There would certainly be lifelong restrictions on development of any sort on 202 acres of landfills that currently exist on the site, he said.

But Deming noted that the slurry wall projects in New Jersey and Baltimore did have buildings either adjacent to or directly on top of the projects.

If Ruis were to develop the property, much of it is outside of the polluted areas and he’s said no houses would be built in contaminated areas. The site is 2,400 acres total, with a little less than half being part of the Superfund site.

Contamination for example, wasn’t found in wells in Aluminum City, which is housing adjacent to the site, after 10 years of testing.

The next step in the process is the release of the Record of Decision, but when that will come, Dorrington couldn’t say. It is apparently waiting for a decision by the EPA’s regional offices.

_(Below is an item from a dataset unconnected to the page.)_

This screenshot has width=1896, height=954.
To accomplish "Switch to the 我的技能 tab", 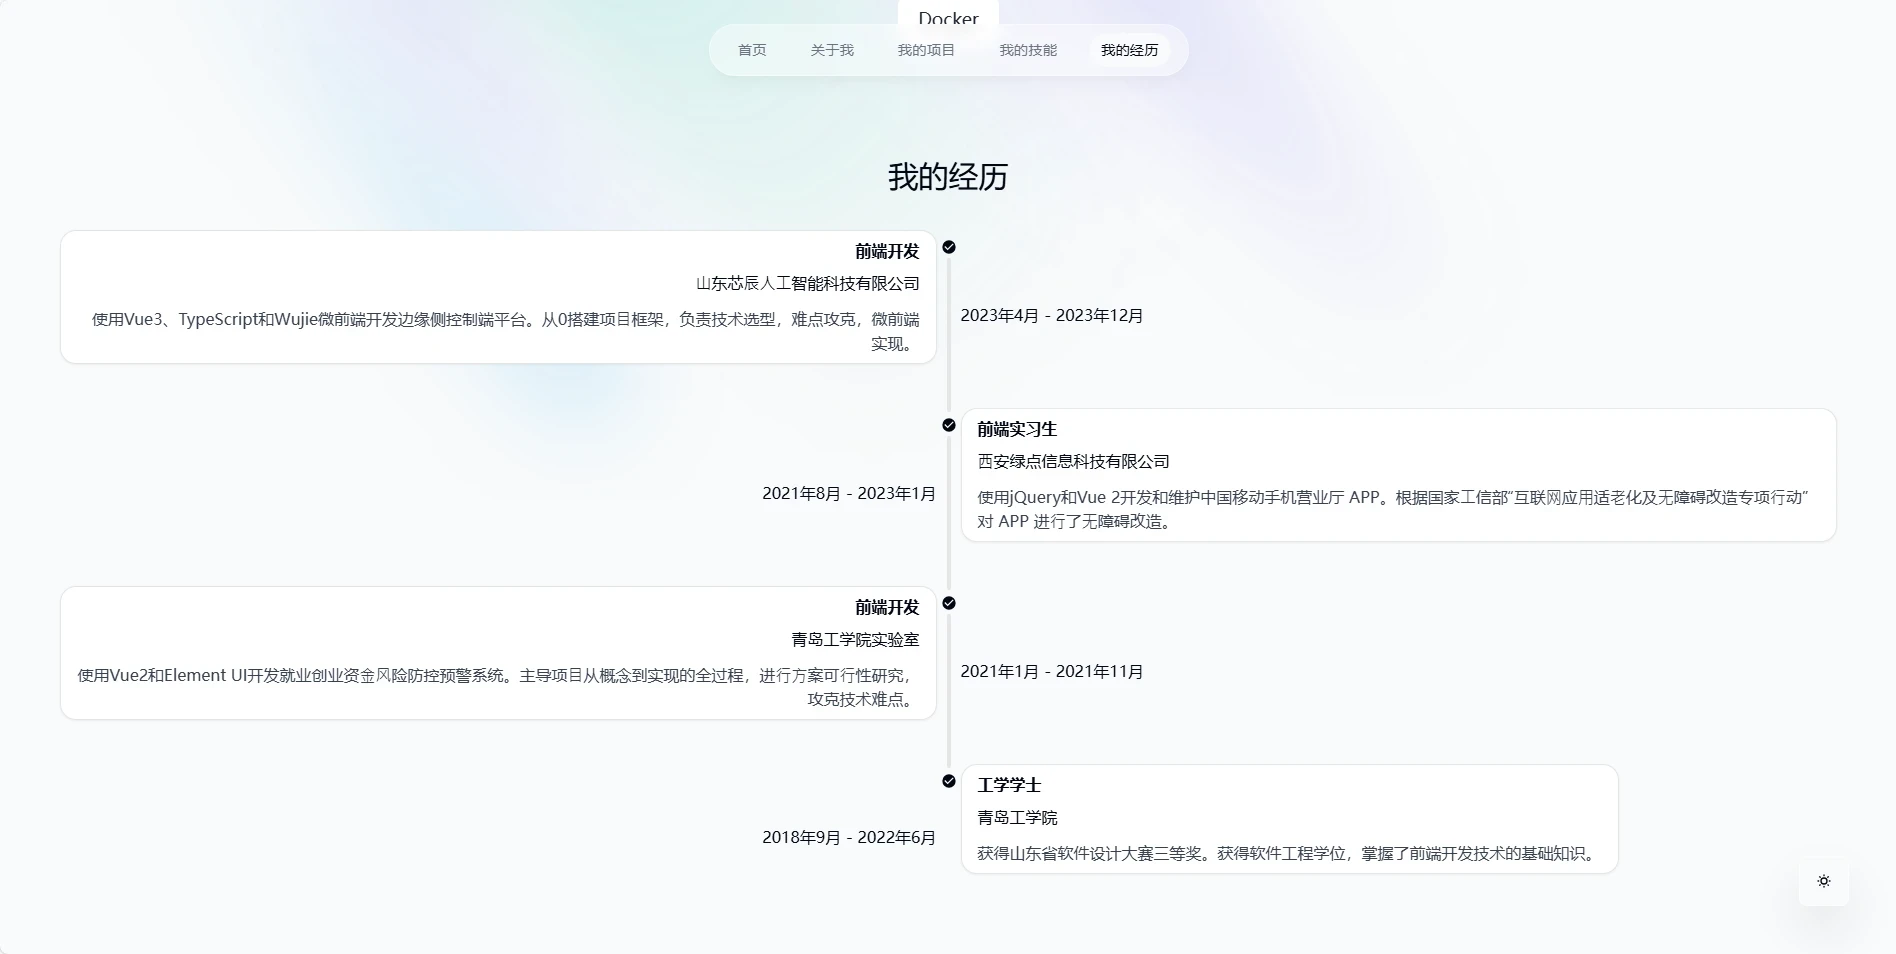I will pyautogui.click(x=1028, y=49).
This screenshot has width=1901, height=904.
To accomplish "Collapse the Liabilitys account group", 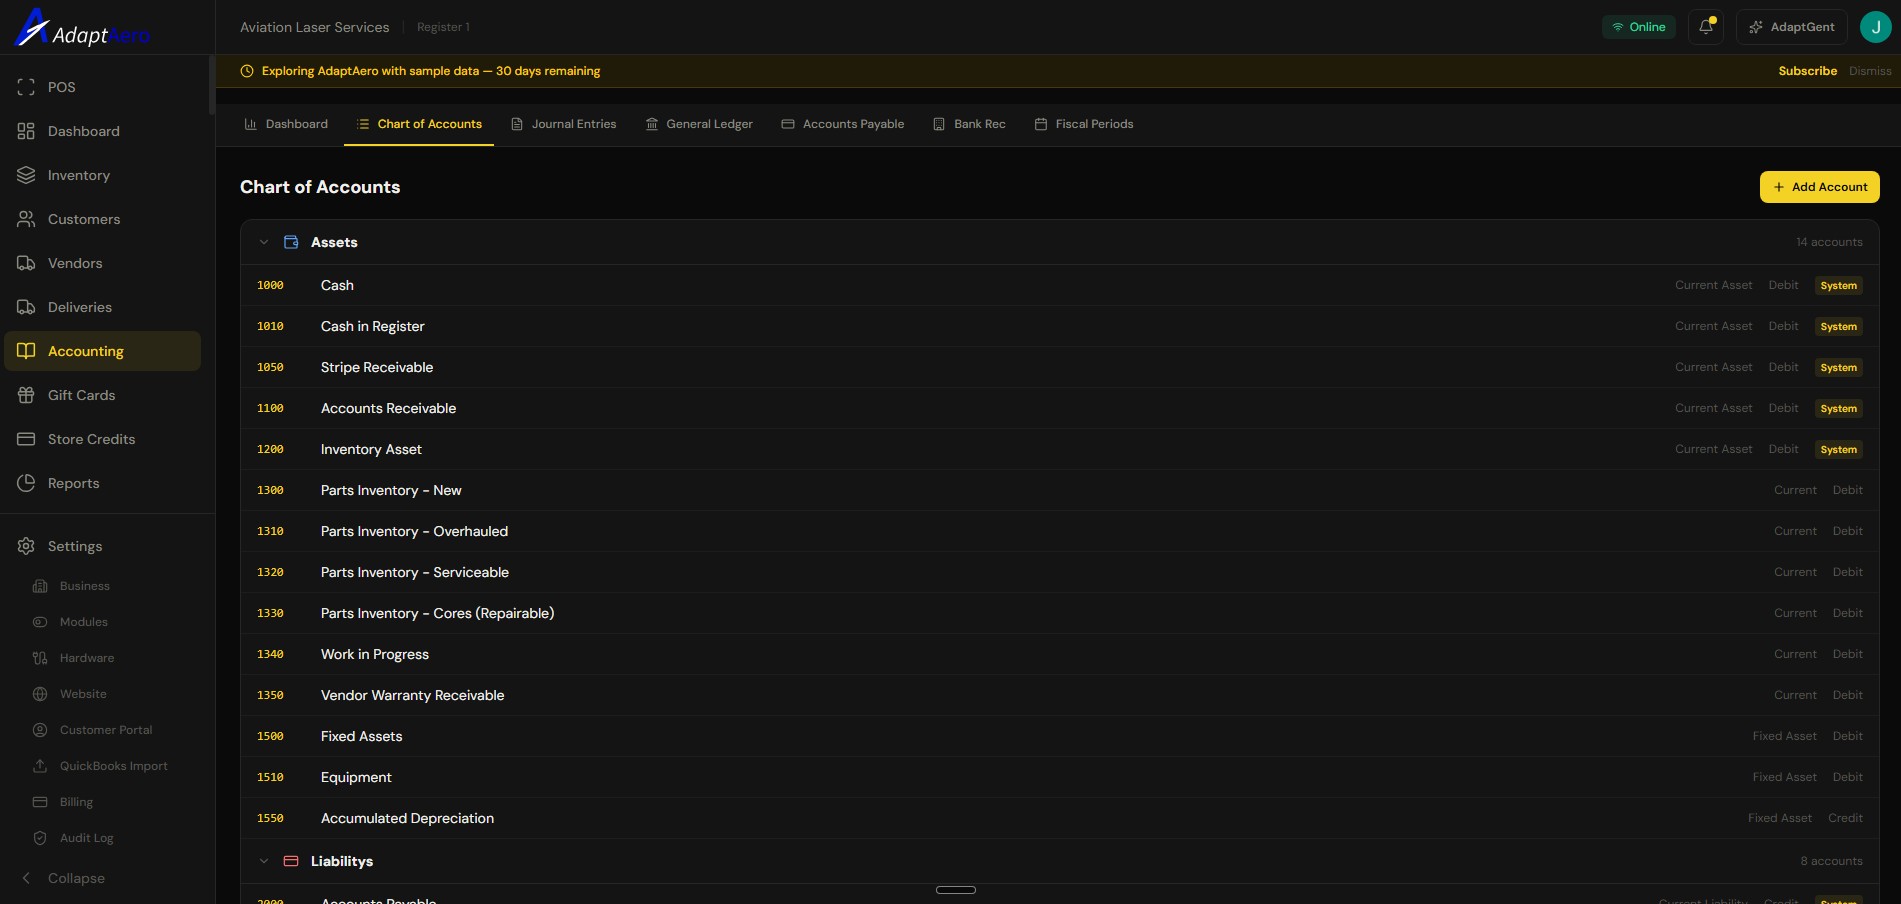I will [x=264, y=861].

Politics could also be coming into play, as Montana Sen. Jon Tester recently wrote a letter to the EPA with concerns about “waste in place” plans not only at the CFAC site, but at other dumps in Montana.

Tester said in March  the EPA wasn’t “listening to the people on the ground” when it came to cleaning up toxic waste dumps across the state. He recently wrote a letter to EPA brass where he was critical of its “waste in place” strategy for several Superfund sites in Montana, including CFAC.

He said during a conference call with reporters at the time that he hoped to get EPA Administrator Michael S. Regan to visit Montana and listen to community concerns, including those in Butte, Missoula and Columbia Falls.

So far, that hasn’t happened, but public interest has zoomed upward since a group of Flathead Valley residents formed the Coalition for a Clean CFAC and began a petition drive against a “waste in place” solution.

The Superfund process has been ongoing since 2016, but few people ever attended the EPA’s meetings over the years, until now.

Last week’s meetings hosted capacity crowds and nearly everyone had concerns about the cleanup.